[Stored records]
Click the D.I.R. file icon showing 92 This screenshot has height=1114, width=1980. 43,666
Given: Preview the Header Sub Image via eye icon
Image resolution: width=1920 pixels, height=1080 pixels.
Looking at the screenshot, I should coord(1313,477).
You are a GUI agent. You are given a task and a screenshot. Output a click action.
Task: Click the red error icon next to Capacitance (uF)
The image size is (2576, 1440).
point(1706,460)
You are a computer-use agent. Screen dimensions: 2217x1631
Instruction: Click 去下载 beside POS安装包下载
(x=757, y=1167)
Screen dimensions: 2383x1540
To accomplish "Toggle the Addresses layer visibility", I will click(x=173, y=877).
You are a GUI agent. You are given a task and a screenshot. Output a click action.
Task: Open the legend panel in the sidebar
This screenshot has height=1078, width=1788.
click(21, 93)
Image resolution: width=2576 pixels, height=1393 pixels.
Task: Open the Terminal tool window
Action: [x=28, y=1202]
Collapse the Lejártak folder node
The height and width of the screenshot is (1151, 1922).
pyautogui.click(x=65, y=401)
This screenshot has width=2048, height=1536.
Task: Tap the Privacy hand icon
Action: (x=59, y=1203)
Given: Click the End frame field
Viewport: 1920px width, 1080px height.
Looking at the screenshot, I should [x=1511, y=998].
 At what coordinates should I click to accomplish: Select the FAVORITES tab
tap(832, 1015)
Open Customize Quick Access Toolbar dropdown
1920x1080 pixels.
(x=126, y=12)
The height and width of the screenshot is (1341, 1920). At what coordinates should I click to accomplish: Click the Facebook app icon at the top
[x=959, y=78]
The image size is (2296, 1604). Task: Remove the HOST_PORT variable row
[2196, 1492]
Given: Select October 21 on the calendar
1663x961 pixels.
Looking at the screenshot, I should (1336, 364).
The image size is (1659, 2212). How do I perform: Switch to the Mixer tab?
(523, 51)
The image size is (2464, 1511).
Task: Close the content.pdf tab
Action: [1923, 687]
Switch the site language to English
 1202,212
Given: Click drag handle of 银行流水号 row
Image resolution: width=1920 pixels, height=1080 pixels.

◆ Problem details
Lines from the top of the data above through the line containing "Task: Open the legend panel in the sidebar" must be repeated exactly. All other lines stay out.

◆ Response box
Click the D.I.R. file icon showing 92 This screenshot has height=1114, width=1980. 43,666
Given: Preview the Header Sub Image via eye icon
Image resolution: width=1920 pixels, height=1080 pixels.
Looking at the screenshot, I should coord(1313,477).
You are a GUI agent. You are given a task and a screenshot. Output a click action.
Task: Click the red error icon next to Capacitance (uF)
The image size is (2576, 1440).
point(1706,460)
You are a computer-use agent. Screen dimensions: 2217x1631
Instruction: Click 去下载 beside POS安装包下载
(x=757, y=1167)
Screen dimensions: 2383x1540
To accomplish "Toggle the Addresses layer visibility", I will click(x=173, y=877).
You are a GUI agent. You are given a task and a screenshot. Output a click action.
Task: Open the legend panel in the sidebar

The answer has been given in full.